Sul fronte degli sviluppi istituzionali, inoltre, il consigliere ed ex assessore Claudio Foti ha chiesto di essere ascoltato dalla Guardia di Finanza. Un elemento che si innesta in un contesto già emerso pubblicamente nelle scorse settimane: l’esistenza di accertamenti già richiamati anche nel dibattito locale, dopo le dichiarazioni del responsabile dell’area finanziaria in una precedente assemblea pubblica, e alcune dichiarazioni dello stesso sindaco Donato che sempre in quella precedente assemblea ha “sventolato” delibere degli anni scorsi per incarichi professionali.

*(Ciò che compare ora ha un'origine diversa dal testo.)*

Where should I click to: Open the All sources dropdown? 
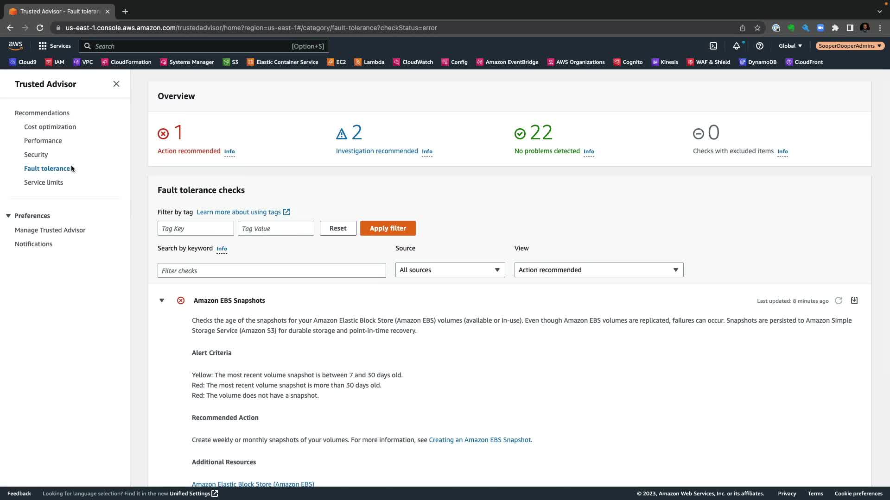tap(450, 270)
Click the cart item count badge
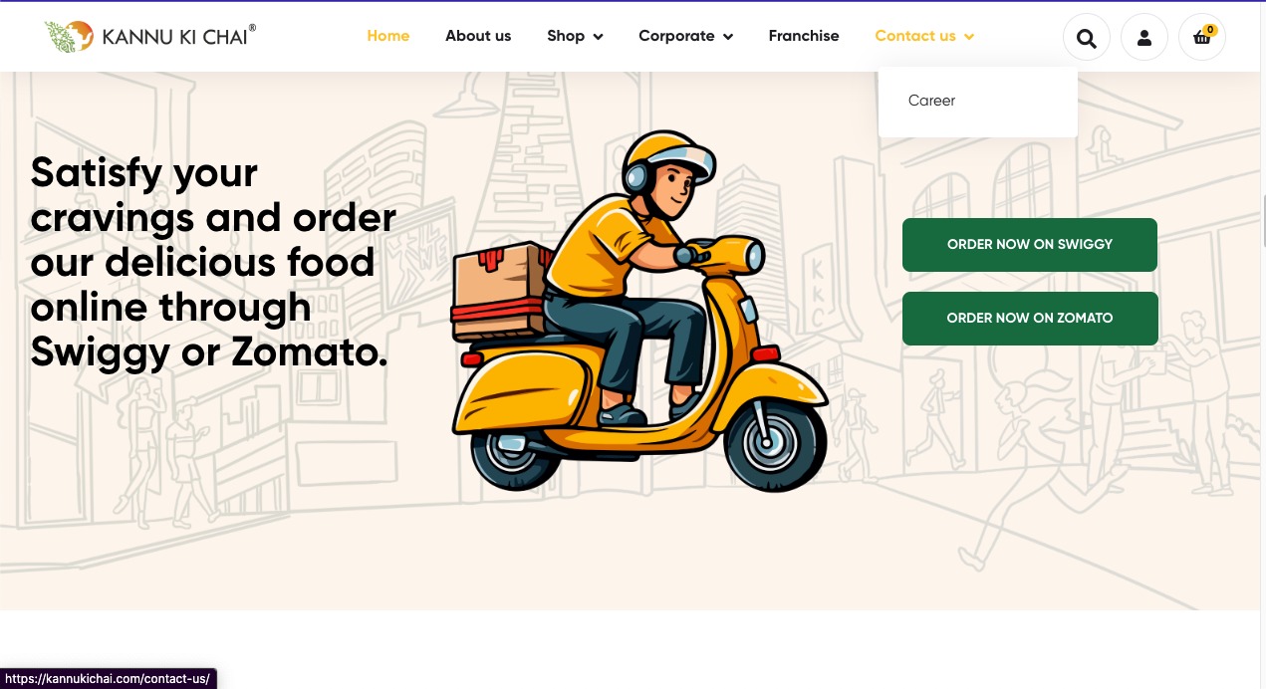Viewport: 1266px width, 689px height. pyautogui.click(x=1210, y=30)
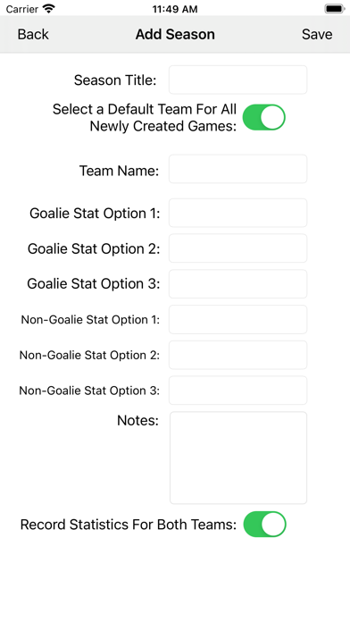This screenshot has width=350, height=622.
Task: Tap the Notes label
Action: point(138,421)
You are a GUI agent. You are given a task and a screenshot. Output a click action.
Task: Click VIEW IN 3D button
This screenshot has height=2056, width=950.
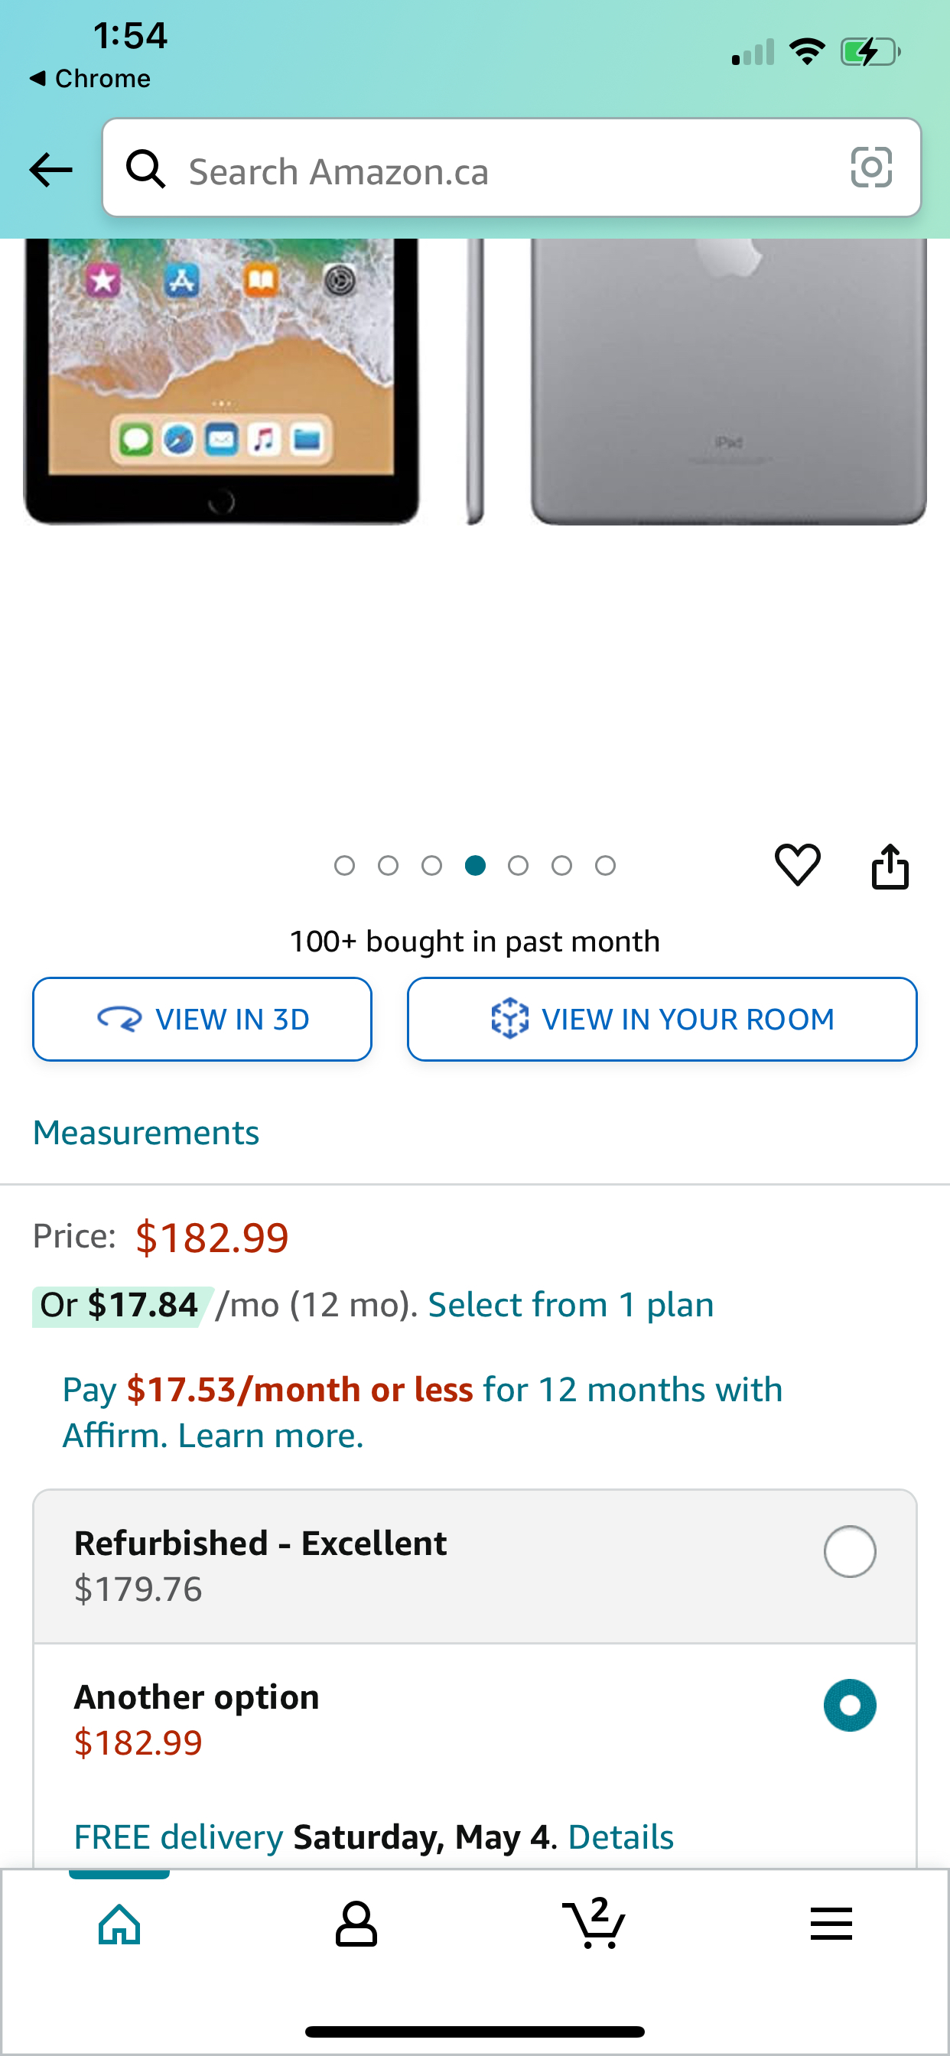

Il messaggio finale affidato alla serata è stato quasi una chiusura da sentenza politica: “Puoi costruire una scenografia per una sera. Non puoi costruirla per sempre. Perché gli atti restano. E gli atti — prima o poi — parlano”. A Palazzo Staglianò la minoranza ha scelto proprio questa linea: togliere il caso dal terreno dello scontro verbale e consegnarlo, integralmente, al peso dei documenti.